Een tussendoortje
Juni is een maand waarin de Paddenstoelenwerkgroep Noordenveld nooit excursies organiseert. In het voorjaar trekken we er wel af en toe op uit, maar wat kun je nou verwachten in een zomermaand? Voor de Nederlandse Mycologische Vereniging maakt het niets uit, want zij organiseert wekelijks een excursie, weer of geen weer. En zo kon het dan gebeuren dat op 22 juni een groepje mensen (vijf in totaal) op paddenstoelenjacht gingen op het landschappelijk aantrekkelijke Ter Horsterzand ten zuiden van Beilen. Drie van hen (Richard Dijkstra, Henk Pras en Cees Koelewijn) waren een week eerder al actief tijdens een NMV-excursie in het Emergobos in Oost-Groningen die toen werd geleid door Roel Douwes.
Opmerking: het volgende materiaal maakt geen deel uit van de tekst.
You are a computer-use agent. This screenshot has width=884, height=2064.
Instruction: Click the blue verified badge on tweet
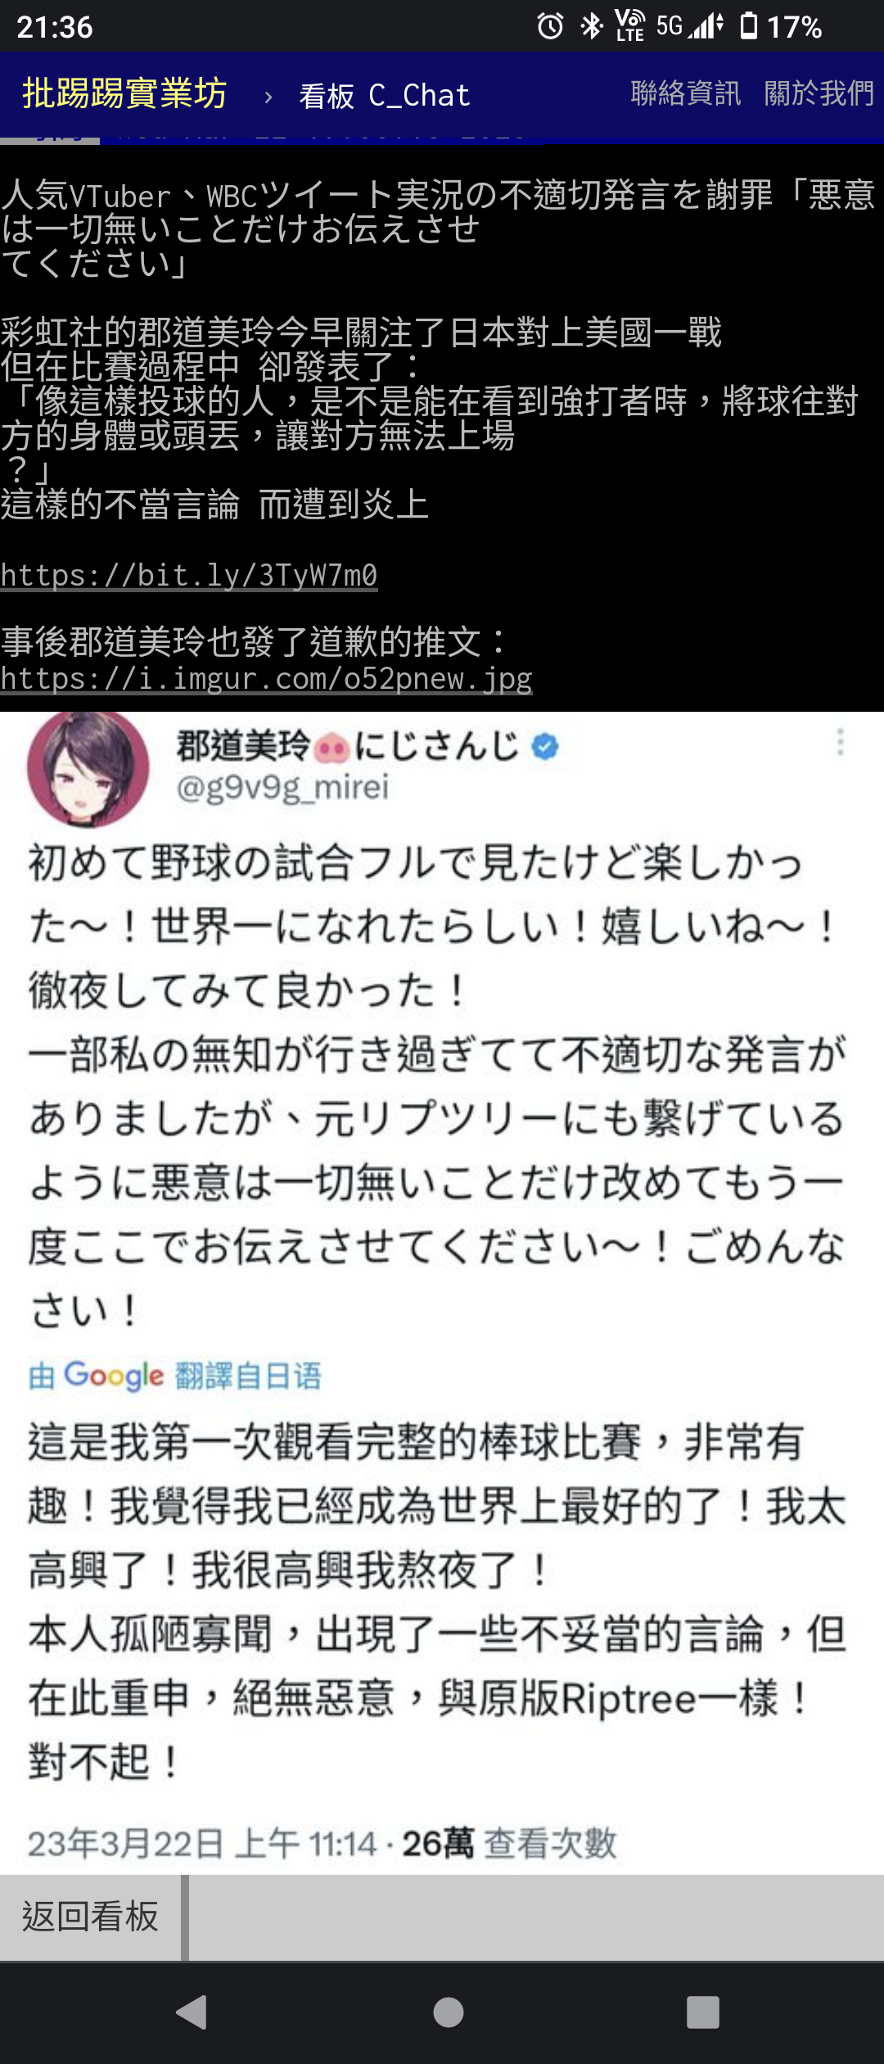pyautogui.click(x=545, y=746)
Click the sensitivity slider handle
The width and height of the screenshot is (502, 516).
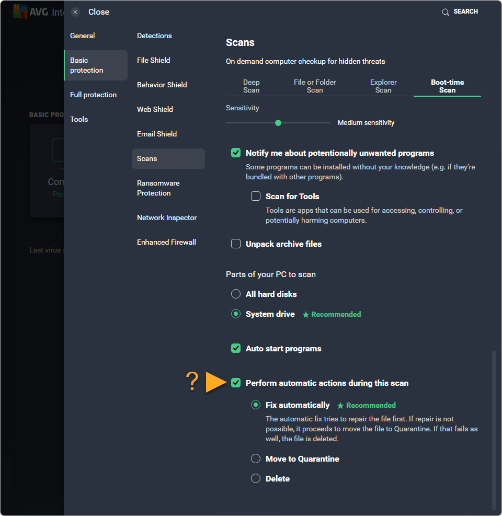click(278, 123)
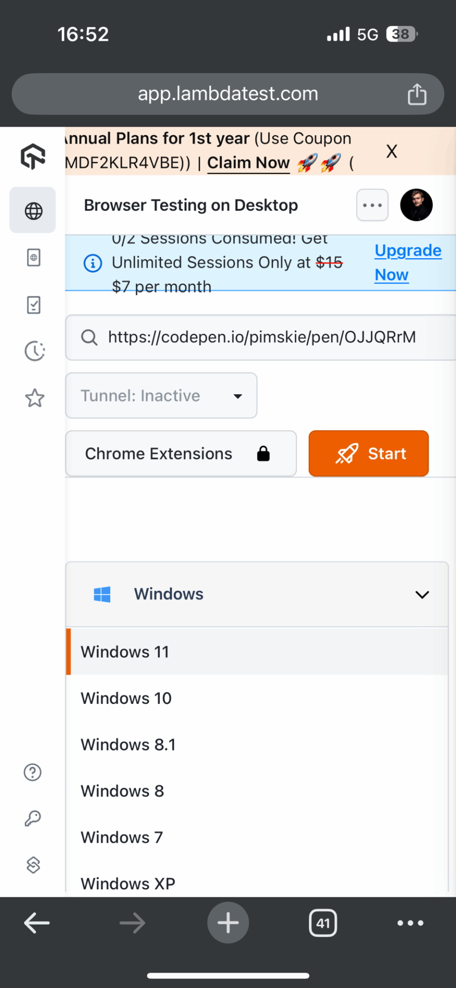
Task: Tap the share icon in the address bar
Action: (x=417, y=94)
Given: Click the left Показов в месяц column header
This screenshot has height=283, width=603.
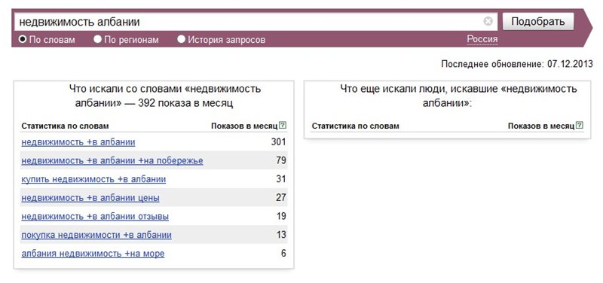Looking at the screenshot, I should tap(244, 126).
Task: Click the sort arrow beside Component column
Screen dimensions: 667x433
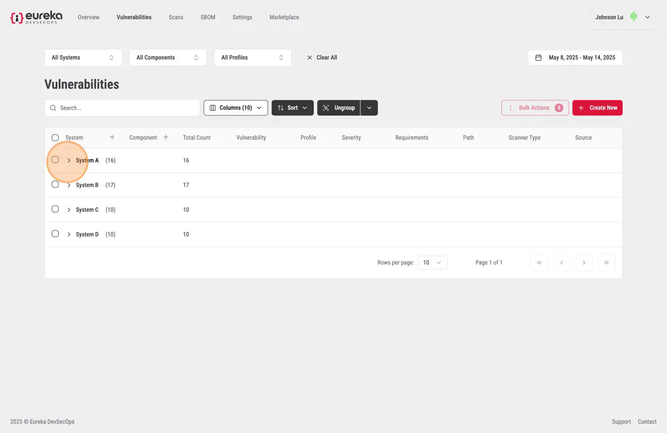Action: click(166, 138)
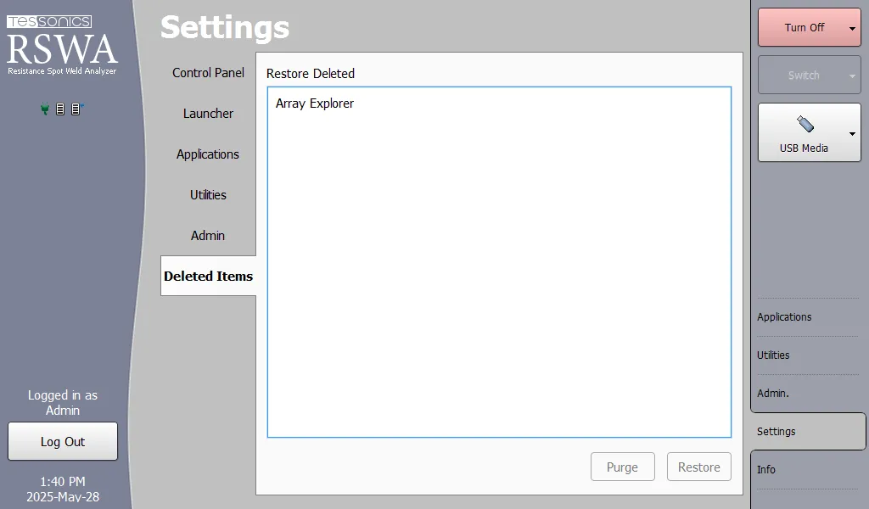Click the second battery icon with blue arrow
The image size is (869, 509).
(76, 109)
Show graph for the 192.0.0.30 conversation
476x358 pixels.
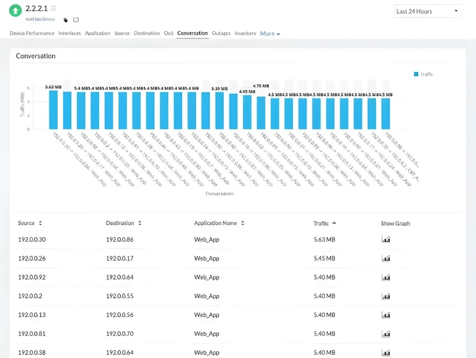click(385, 239)
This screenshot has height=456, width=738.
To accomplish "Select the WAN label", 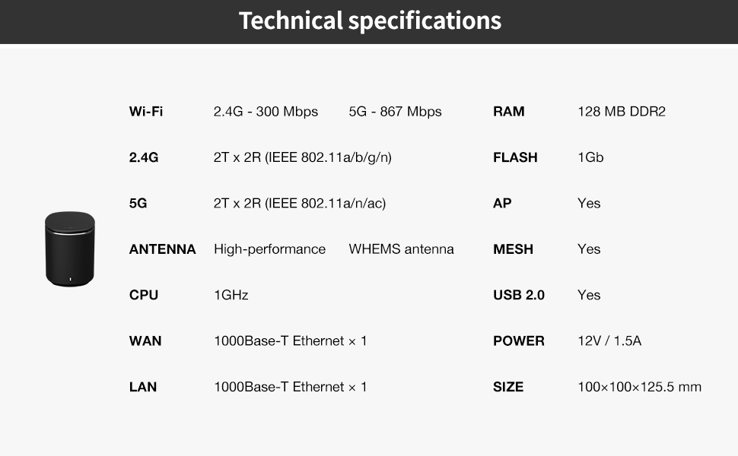I will (145, 340).
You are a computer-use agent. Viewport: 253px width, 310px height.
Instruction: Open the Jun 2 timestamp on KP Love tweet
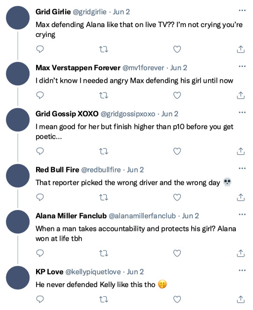(x=135, y=272)
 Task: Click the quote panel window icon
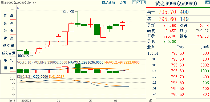[207, 2]
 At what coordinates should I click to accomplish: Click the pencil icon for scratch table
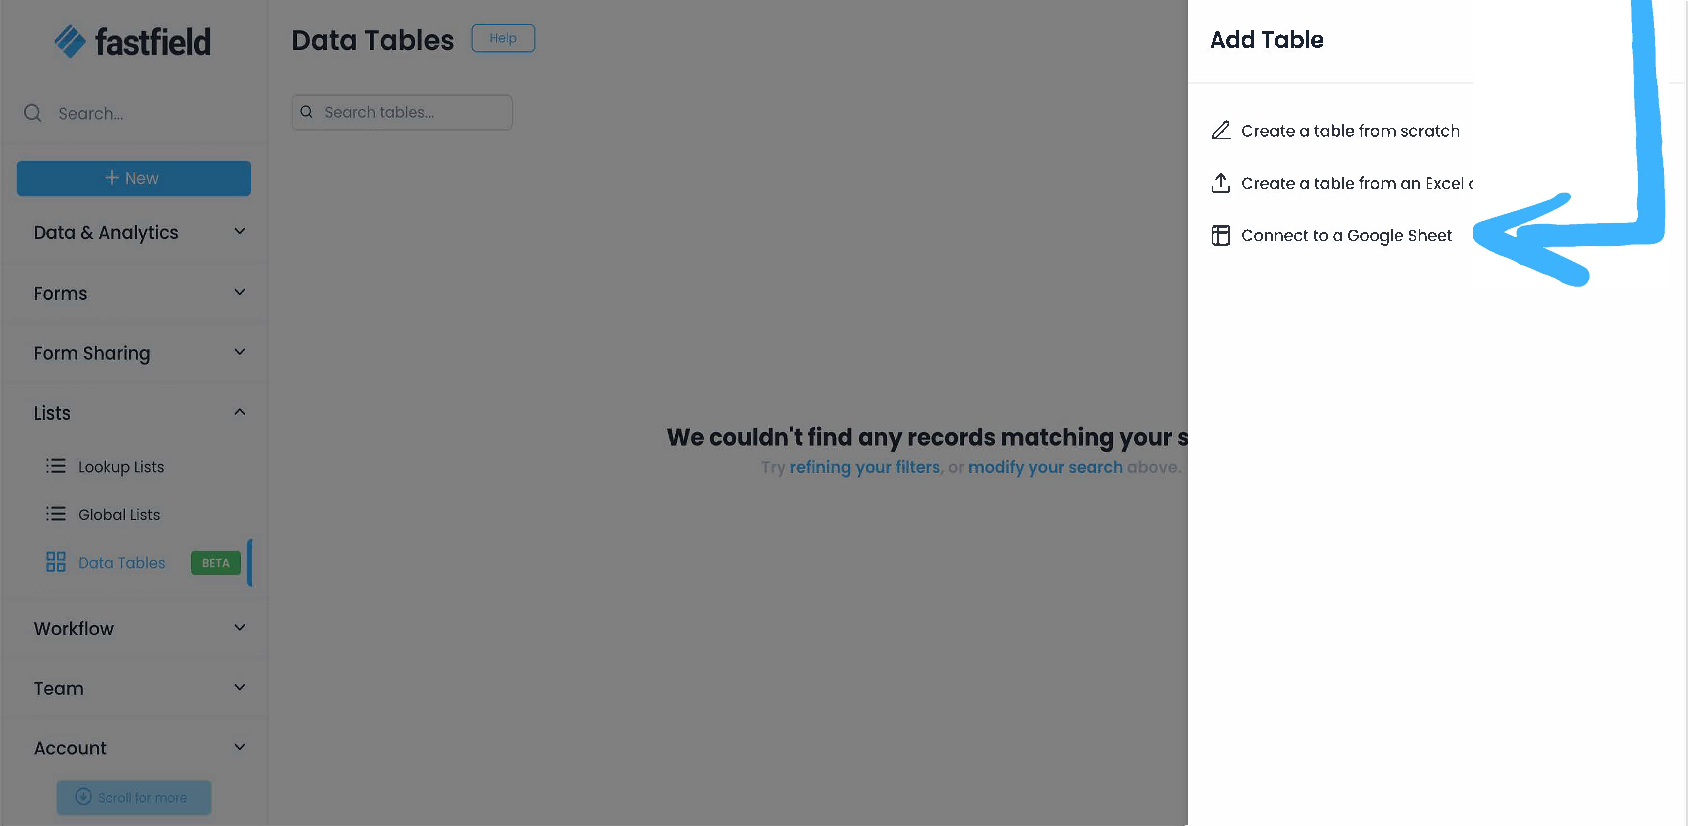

De drie heren werden deze dag vergezeld door Henny Klein en Janny Kramer. Marian Hulscher moest zich helaas wegens ziekte afmelden.
De start vond niet plaats vanaf de parkeerplaats pal naast het terrein, maar bij het begin van het fietspad naast het spoor. Dat heet daar het Koninginnepad. Op zich geen verkeerde keus, want het leverde voorwaar nog de nodige vondsten op. Eén ervan was de Franjeporiezwam (Polyporus tuberaster) die we daarna nog ettelijke keren, in allerlei maten tegenkwamen. Deze houtzwam is aan een opvallende opmars bezig, want ga maar na, voor 1990 was hij bekend van 85 uurhokken en anno 2019 is dat aantal al opgelopen tot meer dan 400. Henk verzamelde links en rechts de nodige korstjes die thuis op nam werden gebracht. En passant werden enkele inktzwammen gevonden, waaronder het ieniemienie Klein mestplooirokje op een paardenkeutel. Niet voor niets heet hij Parasola misera. Een andere, de Spitscellige donsinktzwam (Coprinellus impatiens) zijn we bij mijn weten nooit eerder tegengekomen. Meestal schenken we weinig aandacht aan roesten, maar toen we er een fraai ogende ontwaarden op een Lijsterbes was daar veel aandacht voor. Het was van vijf andere in Nederland bekende plekken de Lijsterbes-jeneverbesroest (Gymnosporangium cornutum). Sporadisch is deze soort ook wel op Appel waargenomen. De andere (vaste) waardplant is de Jeneverbes. Op deze conifeer komen nog andere soorten voor. Bij een groepje satijnzwammen werd geopperd dat het zeer waarschijnlijk de Groezelige satijnzwam betrof (Entoloma sordidulum), maar echt groezelig zagen ze er niet uit, eerder fris en fruitig. Eenmaal thuis bleek onder de mic de geopperde naam toch te kloppen. Nadat we de parkeerplaats waren gepasseerd kwamen we onder meer veel Jeneverbessen tegen en uiteraard vond Richard daar de Jeneverbesspleetlip (Lophodermium juniperum). De Eikenspleetlip (Colpoma quercinum) konden we al eerder noteren. Het meest verguld was hij met het Zeggeschoorsteentje (Anthostomella tomicoides).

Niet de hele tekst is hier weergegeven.